GC: I think it’s hard to see a way back for it although the Judge certainly left the door open for turnover rent to continue to be argued. In some ways, it would have been easier for practitioners if she had concluded that the court simply didn’t have jurisdiction to determine a turnover rent. Indeed, there is something of a paradox in the way in which the case was decided. The Judge’s suggestion is that a turnover rent will not be appropriate where it can be shown that the tenant will, as a result, pay a significantly higher (or, presumably, lower) rent than a fixed open market rent because that would be contrary to the policy of the 1954 Act. But if you have to assess the actual rent which would be paid by the actual tenant, that overlooks the disregard in s.34 of the tenant’s occupation of the premises. The hypothetical tenant is not necessarily the actual tenant so how does the court know whether the rent payable by that tenant will be the same as the fixed open market rent which would otherwise have been determined. The Judge actually says at [135] that ordering a turnover rent would result in the actual tenant paying significantly in excess of the open market value and would “take into account the statutory disregards of goodwill and occupation highlighted previously”. My reading of that is that she is saying that it would wrongly take into account something which the Act says must be disregarded. If that reading of the judgment is correct, then it is hard to see why a turnover rent would ever be appropriate.

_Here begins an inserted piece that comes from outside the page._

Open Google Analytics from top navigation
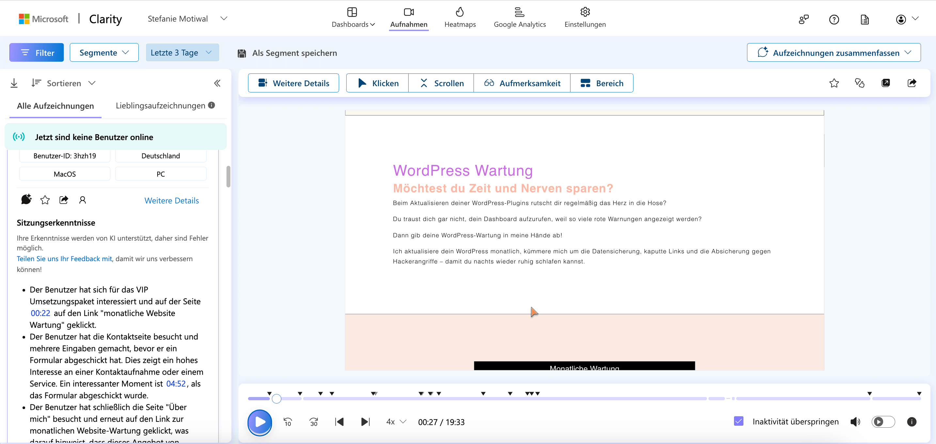Screen dimensions: 936x444 click(x=520, y=17)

  1. JR: This was a case where it was the Landlord seeking a turnover rent on renewal and it offered a capital contribution of £200,000 if the Tenant would agree to it. Is that permissible under the 1954 Act?

GC: The 1954 Act doesn’t provide for the payment of a capital contribution. It was, essentially, a notional capital contribution designed, I imagine, to allow the landlord to quote a higher “headline” figure for rent. I am not really sure why it was done that way.

  1. JR: As is common with cases spanning the pandemic, the Judge set a different, and higher, interim rent. Are there any lessons to be learnt from this, particularly as to the relevant valuation date?

GC: The relevant valuation date was agreed as 24 June 2017 so there wasn’t much debate about that. The more interesting point on interim rent was which of the exceptions under s.24C(3) of the Act applied in the case. The landlord argued that if a fixed rent was determined that would mean that the terms of the new tenancy would differ from the terms of the existing tenancy (which included a turnover rent provision) such that the newly determined rent would be substantially different from the interim rent. The Judge held that that provision was intended to apply to “terms” as set out in s.35 rather than a s.34 rent provision and that a turnover rent provision was nonetheless a rent provision which did not fall within the ambit of s24C(3)(b).

  1. JR: Is any Appeal likely?

GC: Not to my knowledge

  1. JR: Can you reveal what Decision the Judge made as to costs?

GC: The parties agreed a costs order so the Judge didn’t make any decision. The landlord paid part of my client’s costs.

  1. JR: What lessons did you learn from this case, apart from how to squeeze it into a 4 day Hearing?

GC: Never informally to ask for the hand down of judgment to be delayed by a couple of days to allow me to get back from holiday!